▸ Work to complete
I need the lines below from the one with "juli 2020 (36, 1987)" down to the one with "februar 2017 (42, 2337)" reproduced exactly, both ends included, and nothing else.

▸ Available data

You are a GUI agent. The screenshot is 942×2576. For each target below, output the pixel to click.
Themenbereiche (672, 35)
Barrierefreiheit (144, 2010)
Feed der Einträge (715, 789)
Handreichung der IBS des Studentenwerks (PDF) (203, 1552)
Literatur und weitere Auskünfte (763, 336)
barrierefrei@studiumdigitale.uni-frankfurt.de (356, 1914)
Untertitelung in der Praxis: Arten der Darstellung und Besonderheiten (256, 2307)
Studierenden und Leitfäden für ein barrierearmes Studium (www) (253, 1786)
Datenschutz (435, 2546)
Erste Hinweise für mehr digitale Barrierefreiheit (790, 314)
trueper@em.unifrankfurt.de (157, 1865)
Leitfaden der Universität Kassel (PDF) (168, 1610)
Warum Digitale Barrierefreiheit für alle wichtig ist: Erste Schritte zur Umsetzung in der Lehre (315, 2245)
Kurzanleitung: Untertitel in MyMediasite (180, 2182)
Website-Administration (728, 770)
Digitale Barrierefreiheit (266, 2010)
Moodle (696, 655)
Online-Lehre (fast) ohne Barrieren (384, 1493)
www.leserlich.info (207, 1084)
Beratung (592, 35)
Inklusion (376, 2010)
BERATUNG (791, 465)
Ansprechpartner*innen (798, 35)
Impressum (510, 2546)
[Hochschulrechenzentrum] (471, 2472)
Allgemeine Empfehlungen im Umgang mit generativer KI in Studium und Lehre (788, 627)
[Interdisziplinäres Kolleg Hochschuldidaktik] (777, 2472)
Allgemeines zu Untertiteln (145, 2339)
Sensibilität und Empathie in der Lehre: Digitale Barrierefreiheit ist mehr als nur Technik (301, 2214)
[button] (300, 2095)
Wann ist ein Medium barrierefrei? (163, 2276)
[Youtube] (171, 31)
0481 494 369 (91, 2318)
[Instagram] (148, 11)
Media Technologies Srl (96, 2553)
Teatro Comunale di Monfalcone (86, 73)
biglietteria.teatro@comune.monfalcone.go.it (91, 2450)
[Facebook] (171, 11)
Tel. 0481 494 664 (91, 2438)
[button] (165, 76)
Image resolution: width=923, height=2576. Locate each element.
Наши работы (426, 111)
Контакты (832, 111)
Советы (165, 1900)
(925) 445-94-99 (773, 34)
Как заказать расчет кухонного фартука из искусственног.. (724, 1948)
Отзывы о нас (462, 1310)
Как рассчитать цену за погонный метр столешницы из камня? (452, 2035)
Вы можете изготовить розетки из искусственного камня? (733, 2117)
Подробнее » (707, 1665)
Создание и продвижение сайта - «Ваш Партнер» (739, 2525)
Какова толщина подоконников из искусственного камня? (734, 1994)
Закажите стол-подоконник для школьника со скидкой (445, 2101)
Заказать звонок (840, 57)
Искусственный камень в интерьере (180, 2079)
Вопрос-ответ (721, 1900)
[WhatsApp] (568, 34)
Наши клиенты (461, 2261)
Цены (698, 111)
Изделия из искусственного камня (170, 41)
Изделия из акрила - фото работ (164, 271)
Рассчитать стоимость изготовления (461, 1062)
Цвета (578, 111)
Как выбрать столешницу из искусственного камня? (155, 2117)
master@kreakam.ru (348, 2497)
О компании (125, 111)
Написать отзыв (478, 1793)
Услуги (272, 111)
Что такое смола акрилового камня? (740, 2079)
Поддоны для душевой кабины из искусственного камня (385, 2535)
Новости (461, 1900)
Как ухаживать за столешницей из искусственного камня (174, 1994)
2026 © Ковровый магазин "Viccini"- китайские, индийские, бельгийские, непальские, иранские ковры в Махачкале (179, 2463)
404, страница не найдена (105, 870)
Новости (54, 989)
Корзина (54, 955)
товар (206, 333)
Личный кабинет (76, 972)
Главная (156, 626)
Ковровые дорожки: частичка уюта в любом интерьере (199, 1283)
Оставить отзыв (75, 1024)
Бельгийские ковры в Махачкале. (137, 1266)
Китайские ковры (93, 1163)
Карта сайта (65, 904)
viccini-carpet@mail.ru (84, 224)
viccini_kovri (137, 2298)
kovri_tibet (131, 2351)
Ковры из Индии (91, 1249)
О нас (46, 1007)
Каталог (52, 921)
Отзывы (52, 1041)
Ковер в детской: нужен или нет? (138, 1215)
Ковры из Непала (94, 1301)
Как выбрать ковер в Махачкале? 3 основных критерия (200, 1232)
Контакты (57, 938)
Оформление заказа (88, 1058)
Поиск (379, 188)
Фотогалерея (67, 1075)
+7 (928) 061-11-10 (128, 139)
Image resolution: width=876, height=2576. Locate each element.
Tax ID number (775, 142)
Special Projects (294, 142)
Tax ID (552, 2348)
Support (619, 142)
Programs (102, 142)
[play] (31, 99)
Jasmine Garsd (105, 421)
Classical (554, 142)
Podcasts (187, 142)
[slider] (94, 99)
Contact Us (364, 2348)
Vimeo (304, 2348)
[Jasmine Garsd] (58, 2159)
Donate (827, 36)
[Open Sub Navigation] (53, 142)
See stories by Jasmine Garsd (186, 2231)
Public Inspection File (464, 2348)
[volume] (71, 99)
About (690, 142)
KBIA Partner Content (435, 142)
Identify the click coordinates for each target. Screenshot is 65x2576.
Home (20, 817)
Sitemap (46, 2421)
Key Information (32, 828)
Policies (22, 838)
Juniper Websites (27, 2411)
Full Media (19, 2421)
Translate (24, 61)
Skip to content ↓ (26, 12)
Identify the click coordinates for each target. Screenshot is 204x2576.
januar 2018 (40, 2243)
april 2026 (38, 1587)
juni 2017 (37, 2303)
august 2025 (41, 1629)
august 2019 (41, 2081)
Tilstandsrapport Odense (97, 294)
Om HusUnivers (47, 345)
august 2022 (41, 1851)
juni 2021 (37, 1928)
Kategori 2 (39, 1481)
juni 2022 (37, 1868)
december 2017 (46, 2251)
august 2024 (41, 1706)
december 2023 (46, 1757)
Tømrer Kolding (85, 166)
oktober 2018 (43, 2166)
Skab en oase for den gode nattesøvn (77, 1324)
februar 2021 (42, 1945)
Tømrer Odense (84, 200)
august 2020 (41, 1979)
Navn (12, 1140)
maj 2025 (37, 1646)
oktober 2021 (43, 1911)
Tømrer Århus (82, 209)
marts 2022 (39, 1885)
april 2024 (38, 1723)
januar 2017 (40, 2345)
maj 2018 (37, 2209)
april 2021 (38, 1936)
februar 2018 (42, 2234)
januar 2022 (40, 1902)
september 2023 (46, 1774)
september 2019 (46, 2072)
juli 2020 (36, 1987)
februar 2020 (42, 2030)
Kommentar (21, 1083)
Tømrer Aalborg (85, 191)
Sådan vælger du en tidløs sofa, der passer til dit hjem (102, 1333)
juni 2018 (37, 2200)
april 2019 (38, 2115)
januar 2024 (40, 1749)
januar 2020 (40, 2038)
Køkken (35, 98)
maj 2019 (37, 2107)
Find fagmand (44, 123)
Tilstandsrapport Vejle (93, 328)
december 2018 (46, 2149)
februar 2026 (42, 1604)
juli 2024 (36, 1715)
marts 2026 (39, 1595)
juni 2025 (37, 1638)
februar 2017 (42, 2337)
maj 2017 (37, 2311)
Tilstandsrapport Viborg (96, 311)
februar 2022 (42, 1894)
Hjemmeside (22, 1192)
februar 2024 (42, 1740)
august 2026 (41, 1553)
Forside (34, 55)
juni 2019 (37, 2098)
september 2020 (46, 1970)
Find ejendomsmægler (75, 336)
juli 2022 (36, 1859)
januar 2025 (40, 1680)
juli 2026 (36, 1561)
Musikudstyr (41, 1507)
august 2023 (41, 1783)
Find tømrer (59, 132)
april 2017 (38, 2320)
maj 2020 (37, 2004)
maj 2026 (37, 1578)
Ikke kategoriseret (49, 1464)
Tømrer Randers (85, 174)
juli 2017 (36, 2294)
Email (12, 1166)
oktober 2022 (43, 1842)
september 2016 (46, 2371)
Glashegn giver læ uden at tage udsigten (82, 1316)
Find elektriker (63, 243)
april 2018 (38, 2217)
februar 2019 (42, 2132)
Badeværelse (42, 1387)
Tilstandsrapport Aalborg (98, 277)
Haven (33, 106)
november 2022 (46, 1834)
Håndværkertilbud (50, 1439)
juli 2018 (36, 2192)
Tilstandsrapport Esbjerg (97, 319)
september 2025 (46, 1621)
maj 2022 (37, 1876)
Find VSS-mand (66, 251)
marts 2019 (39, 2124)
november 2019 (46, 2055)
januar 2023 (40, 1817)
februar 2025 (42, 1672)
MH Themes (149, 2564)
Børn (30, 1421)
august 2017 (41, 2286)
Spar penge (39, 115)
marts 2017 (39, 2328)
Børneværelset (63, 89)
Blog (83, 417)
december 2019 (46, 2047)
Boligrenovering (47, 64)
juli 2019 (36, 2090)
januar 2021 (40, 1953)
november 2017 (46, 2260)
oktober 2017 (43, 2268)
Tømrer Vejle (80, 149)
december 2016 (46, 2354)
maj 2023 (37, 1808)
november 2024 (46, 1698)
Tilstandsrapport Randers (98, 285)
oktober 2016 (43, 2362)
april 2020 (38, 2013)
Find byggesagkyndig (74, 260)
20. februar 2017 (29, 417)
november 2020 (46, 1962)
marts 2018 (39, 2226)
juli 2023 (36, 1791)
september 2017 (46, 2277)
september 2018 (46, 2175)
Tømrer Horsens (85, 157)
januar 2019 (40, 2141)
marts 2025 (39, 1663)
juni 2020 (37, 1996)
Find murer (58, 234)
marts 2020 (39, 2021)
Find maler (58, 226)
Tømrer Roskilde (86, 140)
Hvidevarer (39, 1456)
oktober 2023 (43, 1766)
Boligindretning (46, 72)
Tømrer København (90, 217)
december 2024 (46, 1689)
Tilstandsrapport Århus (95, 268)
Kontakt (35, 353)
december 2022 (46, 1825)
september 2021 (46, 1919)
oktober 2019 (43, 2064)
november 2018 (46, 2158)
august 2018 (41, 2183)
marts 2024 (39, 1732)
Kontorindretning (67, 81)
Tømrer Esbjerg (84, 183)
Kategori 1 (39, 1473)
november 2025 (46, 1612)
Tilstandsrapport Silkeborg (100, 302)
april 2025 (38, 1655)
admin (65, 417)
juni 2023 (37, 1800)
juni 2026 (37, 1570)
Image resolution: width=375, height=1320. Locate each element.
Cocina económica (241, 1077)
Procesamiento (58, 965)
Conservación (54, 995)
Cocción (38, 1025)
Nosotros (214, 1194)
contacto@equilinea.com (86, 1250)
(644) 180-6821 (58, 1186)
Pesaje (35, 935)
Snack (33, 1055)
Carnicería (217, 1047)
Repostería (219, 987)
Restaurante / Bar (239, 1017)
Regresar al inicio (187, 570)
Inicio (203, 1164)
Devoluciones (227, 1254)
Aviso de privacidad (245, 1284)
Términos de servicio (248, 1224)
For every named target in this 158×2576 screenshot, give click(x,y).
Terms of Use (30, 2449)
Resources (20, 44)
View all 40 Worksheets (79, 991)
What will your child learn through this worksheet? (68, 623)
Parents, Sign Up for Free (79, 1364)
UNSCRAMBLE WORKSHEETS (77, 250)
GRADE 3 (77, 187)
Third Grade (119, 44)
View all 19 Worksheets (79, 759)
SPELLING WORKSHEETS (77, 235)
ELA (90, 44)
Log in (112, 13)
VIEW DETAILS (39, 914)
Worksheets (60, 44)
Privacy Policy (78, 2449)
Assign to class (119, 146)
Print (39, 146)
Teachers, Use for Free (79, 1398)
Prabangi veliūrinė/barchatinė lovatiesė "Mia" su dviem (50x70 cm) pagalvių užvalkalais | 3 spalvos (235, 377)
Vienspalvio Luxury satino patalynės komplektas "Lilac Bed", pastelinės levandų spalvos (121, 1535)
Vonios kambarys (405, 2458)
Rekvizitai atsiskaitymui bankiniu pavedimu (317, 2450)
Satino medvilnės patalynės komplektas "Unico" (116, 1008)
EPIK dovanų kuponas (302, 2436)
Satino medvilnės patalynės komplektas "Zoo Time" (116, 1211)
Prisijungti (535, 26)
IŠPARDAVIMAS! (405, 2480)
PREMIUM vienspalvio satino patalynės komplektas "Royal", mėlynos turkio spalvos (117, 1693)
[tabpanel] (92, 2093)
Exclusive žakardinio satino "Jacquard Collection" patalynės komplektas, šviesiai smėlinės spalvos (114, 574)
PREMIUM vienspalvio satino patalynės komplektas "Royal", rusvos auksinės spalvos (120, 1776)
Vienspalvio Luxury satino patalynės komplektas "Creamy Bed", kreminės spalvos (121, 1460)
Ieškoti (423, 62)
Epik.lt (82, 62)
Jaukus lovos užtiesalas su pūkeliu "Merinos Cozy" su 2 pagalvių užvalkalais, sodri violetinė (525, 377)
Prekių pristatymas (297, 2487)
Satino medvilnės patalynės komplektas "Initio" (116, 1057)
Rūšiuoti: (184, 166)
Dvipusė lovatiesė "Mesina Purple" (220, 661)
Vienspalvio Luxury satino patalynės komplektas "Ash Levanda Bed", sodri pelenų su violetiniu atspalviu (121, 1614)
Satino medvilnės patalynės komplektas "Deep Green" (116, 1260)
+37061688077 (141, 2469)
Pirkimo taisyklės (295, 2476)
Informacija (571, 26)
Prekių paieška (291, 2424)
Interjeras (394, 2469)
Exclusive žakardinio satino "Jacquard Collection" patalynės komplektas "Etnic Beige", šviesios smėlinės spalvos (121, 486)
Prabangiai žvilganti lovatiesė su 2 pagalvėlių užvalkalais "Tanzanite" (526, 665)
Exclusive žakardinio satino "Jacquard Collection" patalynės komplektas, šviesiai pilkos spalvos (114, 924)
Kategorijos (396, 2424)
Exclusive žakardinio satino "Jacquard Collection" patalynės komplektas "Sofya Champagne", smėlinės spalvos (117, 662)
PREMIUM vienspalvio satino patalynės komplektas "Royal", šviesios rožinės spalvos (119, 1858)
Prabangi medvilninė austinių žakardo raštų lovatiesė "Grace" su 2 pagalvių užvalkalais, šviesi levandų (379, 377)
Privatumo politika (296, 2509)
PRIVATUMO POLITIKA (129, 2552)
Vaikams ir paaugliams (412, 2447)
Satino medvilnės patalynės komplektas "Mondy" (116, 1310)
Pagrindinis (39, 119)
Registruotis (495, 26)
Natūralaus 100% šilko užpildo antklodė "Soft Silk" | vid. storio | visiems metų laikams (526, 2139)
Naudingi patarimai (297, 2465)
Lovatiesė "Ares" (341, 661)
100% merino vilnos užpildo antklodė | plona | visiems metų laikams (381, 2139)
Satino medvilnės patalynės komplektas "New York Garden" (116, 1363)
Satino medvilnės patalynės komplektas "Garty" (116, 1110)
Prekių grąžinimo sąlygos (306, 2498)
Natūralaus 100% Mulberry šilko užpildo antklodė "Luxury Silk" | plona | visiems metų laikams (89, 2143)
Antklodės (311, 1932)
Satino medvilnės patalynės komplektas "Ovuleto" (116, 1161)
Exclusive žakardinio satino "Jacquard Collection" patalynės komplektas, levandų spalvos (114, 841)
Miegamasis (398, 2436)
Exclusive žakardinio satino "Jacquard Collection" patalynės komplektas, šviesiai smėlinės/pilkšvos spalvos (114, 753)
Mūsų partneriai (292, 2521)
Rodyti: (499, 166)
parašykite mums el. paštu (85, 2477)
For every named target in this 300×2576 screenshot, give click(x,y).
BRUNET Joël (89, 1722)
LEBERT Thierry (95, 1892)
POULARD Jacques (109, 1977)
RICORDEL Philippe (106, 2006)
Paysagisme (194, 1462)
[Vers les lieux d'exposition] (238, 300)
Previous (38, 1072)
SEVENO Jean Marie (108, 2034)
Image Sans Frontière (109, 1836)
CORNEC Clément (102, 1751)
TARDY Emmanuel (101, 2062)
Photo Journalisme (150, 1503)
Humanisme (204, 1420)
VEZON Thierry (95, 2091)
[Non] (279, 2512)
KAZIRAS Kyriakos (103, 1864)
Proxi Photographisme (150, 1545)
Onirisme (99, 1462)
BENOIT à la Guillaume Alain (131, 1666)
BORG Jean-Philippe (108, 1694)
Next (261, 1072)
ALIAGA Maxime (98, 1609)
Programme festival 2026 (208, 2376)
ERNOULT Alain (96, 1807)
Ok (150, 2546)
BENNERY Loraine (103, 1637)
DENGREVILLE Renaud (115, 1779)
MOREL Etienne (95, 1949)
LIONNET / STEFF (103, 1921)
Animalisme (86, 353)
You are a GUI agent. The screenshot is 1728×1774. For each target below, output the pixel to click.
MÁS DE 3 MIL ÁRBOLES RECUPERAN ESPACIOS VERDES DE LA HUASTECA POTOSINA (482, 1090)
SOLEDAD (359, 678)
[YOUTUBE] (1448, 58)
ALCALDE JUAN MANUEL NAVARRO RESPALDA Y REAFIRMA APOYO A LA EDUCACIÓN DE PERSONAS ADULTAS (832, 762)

▸ Answer
juli 2020 (36, 1987)
februar 2020 (42, 2030)
Kommentar (21, 1083)
Tømrer Aalborg (85, 191)
Sådan vælger du en tidløs sofa, der passer til dit hjem (102, 1333)
juni 2018 (37, 2200)
april 2019 (38, 2115)
januar 2024 (40, 1749)
januar 2020 (40, 2038)
Køkken (35, 98)
maj 2019 (37, 2107)
Find fagmand (44, 123)
Tilstandsrapport Vejle (93, 328)
december 2018 (46, 2149)
februar 2026 (42, 1604)
juli 2024 (36, 1715)
marts 2026 (39, 1595)
juni 2025 (37, 1638)
februar 2017 (42, 2337)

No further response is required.